About this task. Retrieve every line from the records in which the word "icon" occurs.

Study material.
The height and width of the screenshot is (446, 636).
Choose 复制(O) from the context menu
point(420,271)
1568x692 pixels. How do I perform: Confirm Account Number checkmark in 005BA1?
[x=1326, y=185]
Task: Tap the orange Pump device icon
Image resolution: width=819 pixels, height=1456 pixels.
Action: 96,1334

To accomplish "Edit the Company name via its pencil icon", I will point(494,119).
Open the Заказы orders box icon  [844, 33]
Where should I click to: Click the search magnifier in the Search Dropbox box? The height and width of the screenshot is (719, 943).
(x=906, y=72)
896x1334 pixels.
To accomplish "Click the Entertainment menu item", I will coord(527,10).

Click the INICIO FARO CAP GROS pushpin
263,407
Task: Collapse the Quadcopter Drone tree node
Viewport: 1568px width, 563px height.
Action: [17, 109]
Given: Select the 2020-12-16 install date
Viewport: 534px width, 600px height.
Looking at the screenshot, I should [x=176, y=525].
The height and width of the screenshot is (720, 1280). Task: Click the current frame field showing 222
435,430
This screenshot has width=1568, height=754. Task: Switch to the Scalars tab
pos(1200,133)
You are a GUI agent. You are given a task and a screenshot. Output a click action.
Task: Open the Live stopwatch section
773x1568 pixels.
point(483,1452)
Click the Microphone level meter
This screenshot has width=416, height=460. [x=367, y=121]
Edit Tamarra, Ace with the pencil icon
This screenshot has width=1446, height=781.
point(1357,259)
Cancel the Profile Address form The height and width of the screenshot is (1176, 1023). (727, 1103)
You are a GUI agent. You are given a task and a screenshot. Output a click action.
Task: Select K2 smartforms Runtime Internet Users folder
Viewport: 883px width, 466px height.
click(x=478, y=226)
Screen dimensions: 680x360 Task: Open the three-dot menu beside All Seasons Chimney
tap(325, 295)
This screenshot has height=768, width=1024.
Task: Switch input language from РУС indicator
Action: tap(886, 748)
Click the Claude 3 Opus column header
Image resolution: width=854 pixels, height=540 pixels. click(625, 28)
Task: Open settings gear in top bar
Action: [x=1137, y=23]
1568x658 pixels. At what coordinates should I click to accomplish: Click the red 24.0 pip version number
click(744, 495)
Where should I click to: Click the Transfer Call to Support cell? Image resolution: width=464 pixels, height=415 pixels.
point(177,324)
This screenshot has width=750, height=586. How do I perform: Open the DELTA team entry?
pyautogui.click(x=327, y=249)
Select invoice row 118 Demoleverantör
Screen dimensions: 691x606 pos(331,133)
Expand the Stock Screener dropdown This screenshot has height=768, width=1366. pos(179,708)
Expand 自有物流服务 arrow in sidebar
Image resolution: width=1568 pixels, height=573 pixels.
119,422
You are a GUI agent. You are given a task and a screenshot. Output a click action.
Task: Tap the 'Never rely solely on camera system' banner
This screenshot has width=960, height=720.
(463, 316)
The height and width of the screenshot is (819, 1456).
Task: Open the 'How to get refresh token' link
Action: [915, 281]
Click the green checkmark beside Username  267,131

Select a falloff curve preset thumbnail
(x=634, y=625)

Response to this task.
Task: Tap the orange Pump device icon
To accomplish "Edit the Company name via its pencil icon", I will point(494,119).
Open the Заказы orders box icon  [844, 33]
Edit Tamarra, Ace with the pencil icon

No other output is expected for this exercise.